Esse, portanto, é o quadro do futuro de médio prazo: crescimento anêmico da produtividade geral e agravamento da desigualdade. Isso é incompatível com a democracia estável. O mais provável é o agravamento da atual política da ganância e do ressentimento. O resultado pode ser a plutocracia, a autocracia populista ou uma mescla delas. Se a automação, em última análise, tornar a humanidade economicamente irrelevante, os desafios serão ainda mais radicais.
No médio prazo, enquanto houver uma perspectiva razoável de emprego para as pessoas que querem trabalhar, a política pública decisiva será subsidiar os postos de trabalho. Também é vital custear serviços públicos de alta qualidade para todos, notadamente saúde, educação e transporte.

Além disso, como argumenta Dean Baker, a concentração de renda derivada da escassez de rendimentos clama de forma premente por uma maior taxação da riqueza e das maiores faixas de renda, incluindo, notadamente terra e propriedade intelectual. De fato, a propriedade intelectual está sendo, quase certamente, protegida demais nos dias de hoje. Há motivos para alguma proteção, mas não em demasia. Acho que Adam Smith concordaria.

No mais longo prazo, nossos descendentes poderão enfrentar um número maior de decisões existenciais (desde que as máquinas lhes permitam tomá-las). Como poderão eles organizar a sociedade em um mundo no qual poucas pessoas conseguem fazer alguma coisa que seja claramente produtiva economicamente? O mundo pode ficar tecnofeudal, com uma elite proprietária que contrata grandes contingentes de criados humanos baratos não por seu valor, e sim pelo prazer da dominação. Ou as pessoas poderão, ao contrário, compartilhar a abundância de forma mais igualitária, com todos usufruindo do lazer civilizado que foi outrora a seara de muito poucos. A nossa é a primeira civilização a encarar o trabalho como a missão mais elevada. Talvez essa estranha ideia pré-concebida tenha de ser descartada.

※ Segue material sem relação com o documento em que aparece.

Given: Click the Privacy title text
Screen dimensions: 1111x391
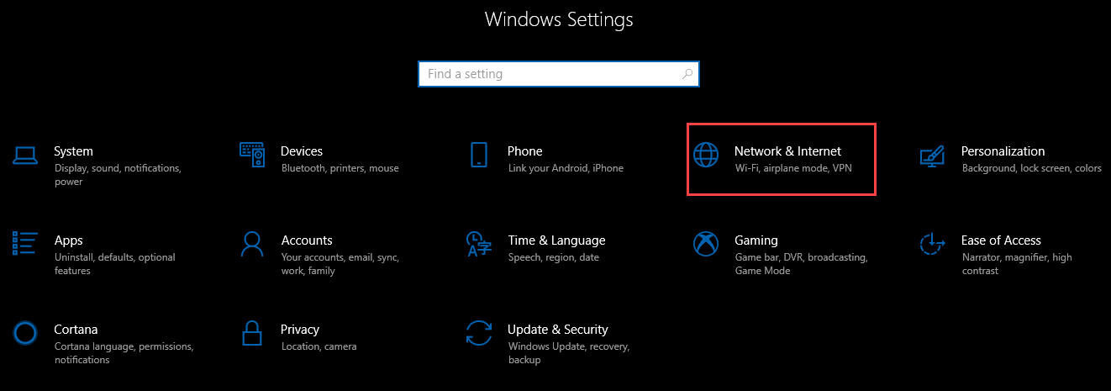Looking at the screenshot, I should coord(300,330).
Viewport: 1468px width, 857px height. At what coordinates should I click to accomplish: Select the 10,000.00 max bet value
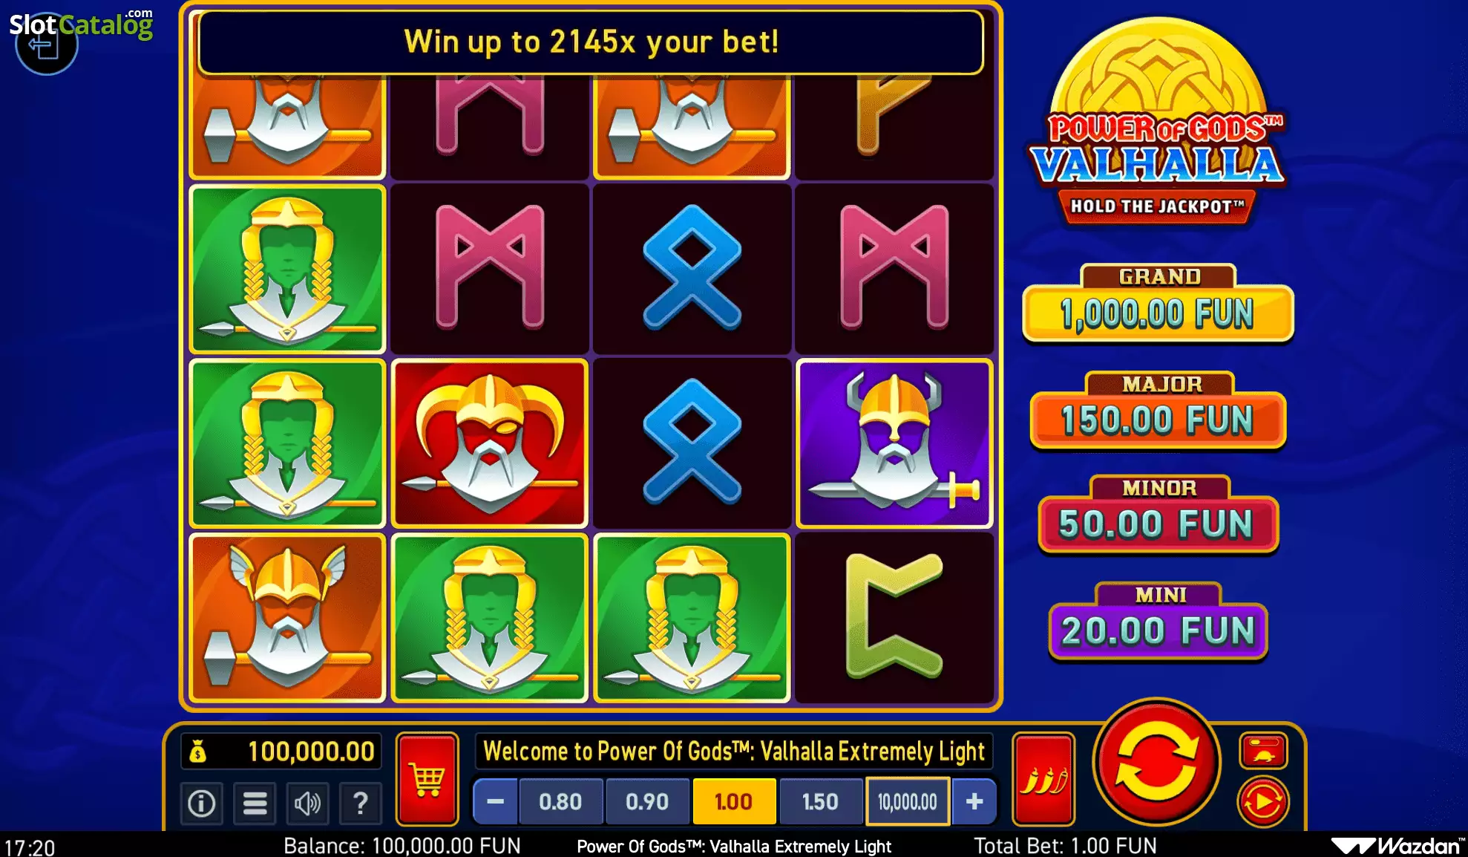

Isso para o futuro distante, sobre o qual, no entanto, temos de pensar agora. Mas as tendências em curso requerem ação. Se o rumo natural das nossas economias apontar para uma extração cada vez mais crescente de renda e para a desigualdade, com todos os seus terríveis resultados sociais e políticos, temos de responder de maneira criteriosa e determinada. Esse é o grande desafio.